Machiavelli goes on:
“He who considers present affairs and ancient ones readily understands that all cities and all peoples have the same desires and the same traits and that they always have had them. He who diligently examines past events easily foresees future ones … and can apply to them remedies used by the ancients or, not finding any that have been used, can devise new ones because of the similarity of the events.”
President Harry Truman used fewer words but got to the same point: “There is nothing new in the world except the history you do not know.” So did Mark Twain: “History doesn’t repeat itself, but it does rhyme.” Shakespeare uses the fewest words of all in The Tempest: “What’s past is prologue”.
History is about how people responded to circumstances in the past. People at core do not change much. They are, always have been and always will be driven by the same emotions: love, hate, greed, fear, anger, ego, arrogance, jealousy, revenge, etc.

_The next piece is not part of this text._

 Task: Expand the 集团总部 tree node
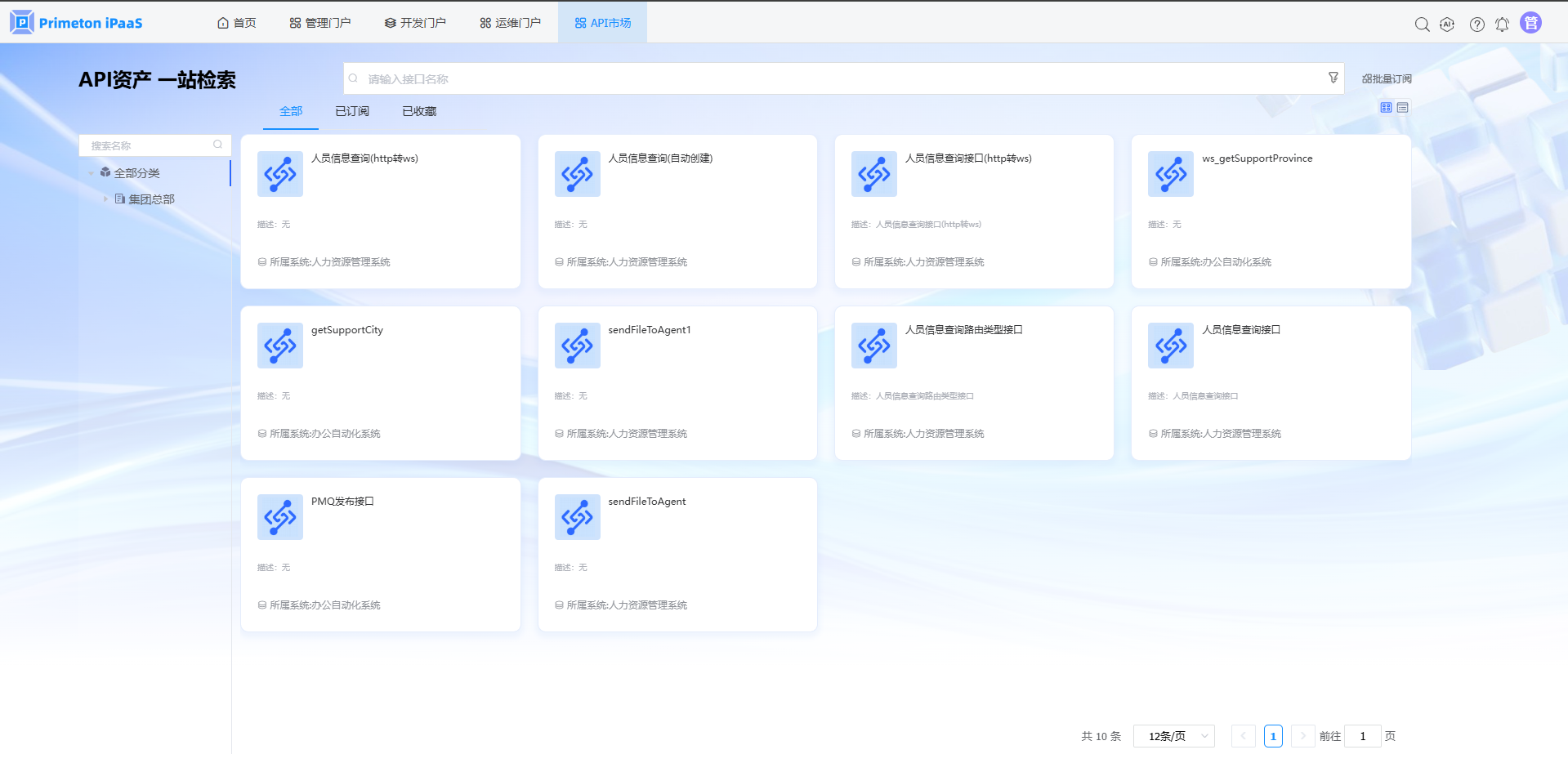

For executives, match today’s circumstances to the past, see what people did then, extrapolate from there. Sounds simple enough, but it is no easy trick in practice. An example: it is now late in the business cycle with confidence problems, credit problems, heavily indebted consumers, high oil prices and a struggling U.S. In the past, these circumstances have led to slowdowns in Canada or worse. A slowdown now is therefore not a bad bet.
Another line I remember from those long-ago history courses may be useful to executives as they think about the subject of history as a help to what they do: “Events have causes.” Executive life is one event after another and the events that need the attention are the ones that are likely to become problems. Executives are expected to deal with problems. “Does not deal with problems” is a reference no executive wants.

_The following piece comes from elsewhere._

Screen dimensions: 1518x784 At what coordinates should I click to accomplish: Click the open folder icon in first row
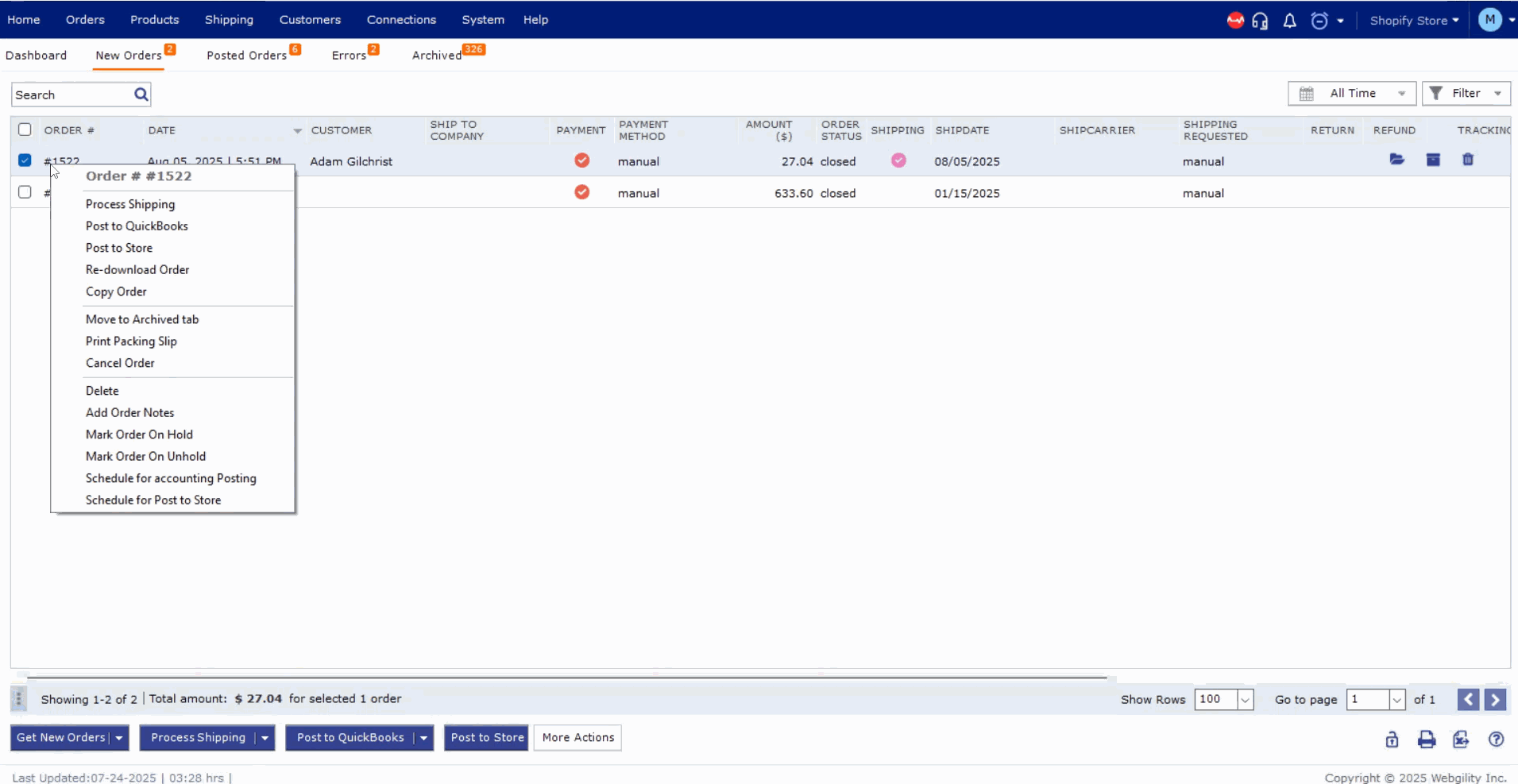pyautogui.click(x=1396, y=160)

Unless you are lucky, it is unlikely you will deal effectively with problems unless you know the cause or causes of the problems. Solutions that do not recognize and accommodate causation are usually doomed right out of the starting blocks. The historian is trained to track problems back through their causes. The causes of events and the consequences of actions are at the essence of history as a field of inquiry.

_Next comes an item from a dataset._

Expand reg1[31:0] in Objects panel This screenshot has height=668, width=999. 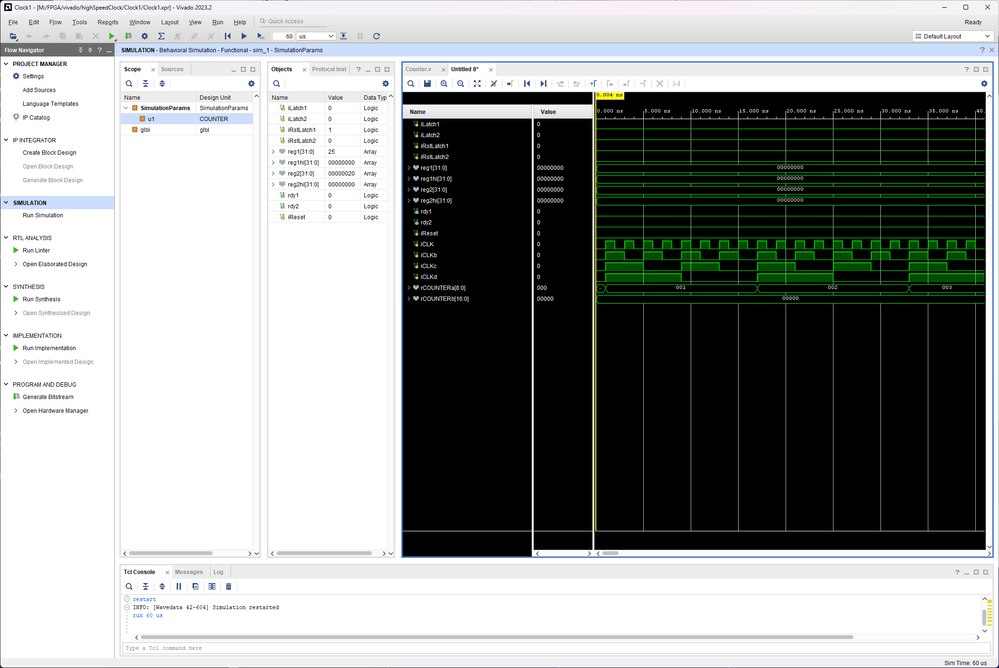pos(273,152)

Suggesting that busy executives sign up for a history seminar is unlikely to get much buy-in. Suggesting that Commerce and MBA students do the same thing is also unlikely to have much effect. Too many business courses already, and even if you wanted to, rigid program rules can be hard to navigate around.
That leaves reading. A lot of history can be learned through a systematic and disciplined reading program. Biographies are a good place to start. To quote Thomas Carlyle: “History is the essence of innumerable biographies.” Also consider a book on just what history as a subject is and how one should study it. There are many but one I like is Edward Hallet Carr’s What is History (Vintage Books, New York, 1961).
The word history derives from the Greek and Latin words related to knowing, knowledge, inquiry and learning. All are surely useful concepts for executives. Henry Ford famously said “History is more or less bunk. It’s tradition. We don’t want tradition. We want to live in the present and the only history that is worth a tinker’s damn is the history we make today.” Henry Ford may have been a great executive but this is not good advice for executives. Executives should think about the historian’s approach to things.
Just to whet the appetite listen to American philosopher and historian Will Durant: “One of the lessons of history is that nothing is often a good thing to do and always a clever thing to say.” Every successful executive knows this. The only question is was it learned the hard way through mistakes and bad experiences or the less painful way, through thought and study.